> [Directions for this task]: Send every record back word for word.

___ Records for the exercise ___

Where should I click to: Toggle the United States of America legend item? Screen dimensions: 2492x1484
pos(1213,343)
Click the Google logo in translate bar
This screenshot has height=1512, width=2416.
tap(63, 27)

___

> [Reply]:
Where should I click to: Toggle the United States of America legend item? Screen dimensions: 2492x1484
pos(1213,343)
Click the Google logo in translate bar
This screenshot has height=1512, width=2416.
tap(63, 27)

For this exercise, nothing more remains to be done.